Pada Februari 2024, saat menjabat Sekretaris Daerah, ia memimpin tim untuk mengambil tanah makam Samin Surosentiko setelah mendapatkan persetujuan dari pemerintah kota Sawah Lunto. Kali ini, mereka mengambil tanah dari makam Samin Surosentiko dan membawanya ke Bojonegoro. Tindakan ini mengikuti pesan almarhum Hardjo Kardi, tokoh Samin generasi penerus.
Perjalanan mereka tidak mudah. Medan terjal dan jalanan sempit harus dilalui. Namun, Nurul dan timnya tetap melanjutkan proses ini sebagai bentuk penghormatan kepada leluhur.
“Sesuai pesan, harus ada leluhur yang dikembalikan ke Bojonegoro. Semoga kita bisa meneladani ajarannya,” kata Nurul waktu itu.

Dari Udeng ke Batik: Simbol yang Diperjuangkan
Langkah berikutnya datang pada awal April 2024. Nurul yang menjabat sebagai Sekda, mengusulkan kepada Pj Bupati Adriyanto agar ASN mengenakan udeng khas Samin bermotif Obor Sewu setiap Rabu minggu pertama. Usulan ini segera ditindaklanjuti melalui surat edaran resmi.
Setahun kemudian, Nurul yang sudah menjadi Wakil Bupati, bersama Bupati Setyo Wahono, menetapkan batik Samin Obor Sewu sebagai seragam ASN. Penetapan ini tertuang dalam Surat Bupati Bojonegoro nomor 085/78/4/12.03/2/25. Para ASN di Bojonegoro diwajibkan mengenakan Seragam Batik Samin setiap Kamis, minggu I dan minggu ke 3.

Bukan Hanya Simbol, Tapi Warisan
Dyah Enggar Mukti, Kepala Bagian Organisasi Pemkab Bojonegoro, menegaskan bahwa Prof. Sugeng Suwardoyo memang merancang motif batik. Namun, ide menjadikannya PDH datang langsung dari Nurul Azizah.
“Bu Nurul sangat serius soal adat Samin. Mulai dari ziarah ke Sawahlunto sampai menjadikan batik Obor Sewu sebagai seragam ASN, beliau yang menggerakkan,” ujar Dyah, yang pernah menjabat Camat Margomulyo.

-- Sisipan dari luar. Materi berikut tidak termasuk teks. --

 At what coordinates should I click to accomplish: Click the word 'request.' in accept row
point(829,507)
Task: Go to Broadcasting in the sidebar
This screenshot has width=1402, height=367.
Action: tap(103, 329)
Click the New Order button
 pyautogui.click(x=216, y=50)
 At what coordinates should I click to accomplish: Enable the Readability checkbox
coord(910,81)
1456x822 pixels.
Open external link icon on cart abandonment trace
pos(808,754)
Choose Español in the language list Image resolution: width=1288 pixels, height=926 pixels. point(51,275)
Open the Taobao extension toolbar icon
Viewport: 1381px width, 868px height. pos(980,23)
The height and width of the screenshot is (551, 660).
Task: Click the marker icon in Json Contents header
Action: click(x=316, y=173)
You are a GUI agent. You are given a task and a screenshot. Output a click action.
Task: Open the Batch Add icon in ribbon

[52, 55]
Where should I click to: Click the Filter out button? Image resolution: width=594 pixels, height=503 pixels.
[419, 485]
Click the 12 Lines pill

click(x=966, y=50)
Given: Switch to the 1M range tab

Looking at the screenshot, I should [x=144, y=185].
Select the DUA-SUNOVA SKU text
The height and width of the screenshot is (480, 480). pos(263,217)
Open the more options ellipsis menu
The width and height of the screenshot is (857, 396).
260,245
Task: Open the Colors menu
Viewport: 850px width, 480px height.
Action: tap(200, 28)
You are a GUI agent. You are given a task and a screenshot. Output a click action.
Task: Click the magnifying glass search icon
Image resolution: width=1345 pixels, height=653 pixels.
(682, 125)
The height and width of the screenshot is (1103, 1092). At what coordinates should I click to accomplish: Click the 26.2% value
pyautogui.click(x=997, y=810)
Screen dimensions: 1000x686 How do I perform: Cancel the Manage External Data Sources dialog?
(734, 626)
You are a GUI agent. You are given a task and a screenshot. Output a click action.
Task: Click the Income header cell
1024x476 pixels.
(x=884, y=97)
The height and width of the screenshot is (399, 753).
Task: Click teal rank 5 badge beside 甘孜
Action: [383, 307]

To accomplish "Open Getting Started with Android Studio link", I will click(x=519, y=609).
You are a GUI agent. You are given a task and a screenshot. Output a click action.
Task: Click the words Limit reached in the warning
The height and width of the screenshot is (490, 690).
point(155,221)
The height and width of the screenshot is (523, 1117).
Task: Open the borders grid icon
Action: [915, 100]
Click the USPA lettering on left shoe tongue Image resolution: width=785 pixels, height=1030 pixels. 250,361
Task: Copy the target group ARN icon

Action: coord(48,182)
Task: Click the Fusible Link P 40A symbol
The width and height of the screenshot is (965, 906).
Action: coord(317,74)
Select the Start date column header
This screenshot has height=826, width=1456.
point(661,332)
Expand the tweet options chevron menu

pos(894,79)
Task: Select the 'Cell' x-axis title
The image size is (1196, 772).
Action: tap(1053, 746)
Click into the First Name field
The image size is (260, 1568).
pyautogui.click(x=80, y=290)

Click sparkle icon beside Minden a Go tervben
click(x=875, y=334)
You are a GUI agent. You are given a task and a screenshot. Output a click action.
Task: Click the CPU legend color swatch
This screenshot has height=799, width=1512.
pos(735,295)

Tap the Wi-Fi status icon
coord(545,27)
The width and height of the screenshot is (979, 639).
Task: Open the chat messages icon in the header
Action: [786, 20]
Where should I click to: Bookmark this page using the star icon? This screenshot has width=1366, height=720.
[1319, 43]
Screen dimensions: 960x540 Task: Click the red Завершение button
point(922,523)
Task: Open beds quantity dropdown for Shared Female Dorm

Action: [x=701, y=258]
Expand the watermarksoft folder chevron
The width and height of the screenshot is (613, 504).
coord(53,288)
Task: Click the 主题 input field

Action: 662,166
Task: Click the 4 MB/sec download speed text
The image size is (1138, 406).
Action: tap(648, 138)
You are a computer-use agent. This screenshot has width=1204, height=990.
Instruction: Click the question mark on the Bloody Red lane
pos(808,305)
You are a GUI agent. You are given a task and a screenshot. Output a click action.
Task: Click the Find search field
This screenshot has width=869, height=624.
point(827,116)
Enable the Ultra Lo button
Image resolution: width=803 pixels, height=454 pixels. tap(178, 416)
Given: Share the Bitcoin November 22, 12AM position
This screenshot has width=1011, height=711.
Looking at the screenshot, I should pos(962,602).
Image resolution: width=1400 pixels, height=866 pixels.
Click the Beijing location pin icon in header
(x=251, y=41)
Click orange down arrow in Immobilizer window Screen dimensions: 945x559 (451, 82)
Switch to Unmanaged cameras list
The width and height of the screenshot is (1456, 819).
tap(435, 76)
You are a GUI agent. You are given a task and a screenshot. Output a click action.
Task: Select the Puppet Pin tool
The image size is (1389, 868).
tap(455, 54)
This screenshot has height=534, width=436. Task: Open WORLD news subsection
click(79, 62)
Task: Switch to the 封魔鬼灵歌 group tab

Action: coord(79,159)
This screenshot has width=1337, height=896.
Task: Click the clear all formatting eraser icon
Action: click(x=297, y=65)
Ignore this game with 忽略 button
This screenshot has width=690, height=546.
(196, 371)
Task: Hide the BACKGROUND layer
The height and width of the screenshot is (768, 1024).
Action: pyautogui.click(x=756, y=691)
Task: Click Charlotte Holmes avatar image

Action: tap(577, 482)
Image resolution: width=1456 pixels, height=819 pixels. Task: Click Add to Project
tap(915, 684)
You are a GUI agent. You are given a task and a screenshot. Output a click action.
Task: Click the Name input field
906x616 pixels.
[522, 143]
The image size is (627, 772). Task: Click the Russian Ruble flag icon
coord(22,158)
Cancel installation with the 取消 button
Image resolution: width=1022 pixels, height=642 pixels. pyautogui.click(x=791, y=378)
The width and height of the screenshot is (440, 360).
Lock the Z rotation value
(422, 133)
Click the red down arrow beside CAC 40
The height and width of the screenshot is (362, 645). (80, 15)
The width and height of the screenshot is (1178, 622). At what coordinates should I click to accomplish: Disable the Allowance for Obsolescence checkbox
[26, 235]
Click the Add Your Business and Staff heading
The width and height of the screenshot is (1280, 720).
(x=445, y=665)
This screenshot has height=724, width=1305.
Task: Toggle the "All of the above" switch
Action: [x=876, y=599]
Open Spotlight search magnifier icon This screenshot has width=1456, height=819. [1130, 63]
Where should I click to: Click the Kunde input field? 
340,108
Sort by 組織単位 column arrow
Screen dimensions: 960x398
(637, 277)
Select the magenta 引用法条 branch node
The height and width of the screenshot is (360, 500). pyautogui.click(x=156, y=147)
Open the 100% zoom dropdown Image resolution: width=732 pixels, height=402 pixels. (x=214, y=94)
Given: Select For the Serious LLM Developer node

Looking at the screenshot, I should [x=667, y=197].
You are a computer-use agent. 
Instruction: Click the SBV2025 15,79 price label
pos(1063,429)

Warisan Leluhur yang Hidup di Kantor Pemerintah
Samin Surosentiko, tokoh perlawanan terhadap kolonial Belanda, meninggal dalam pengasingan di Sawahlunto. Kini, nilai-nilai yang ia perjuangkan hidup kembali di Bojonegoro. Setiap ASN yang mengenakan batik Obor Sewu, mengenakan sejarah dan semangat perlawanan itu di tubuh mereka.
Semua ini tak akan mungkin terjadi tanpa tekad kuat Nurul Azizah. Ia berhasil menyatukan budaya lokal dengan wajah birokrasi modern. Batik Samin bukan lagi hanya milik satu komunitas, tapi menjadi simbol seluruh Bojonegoro.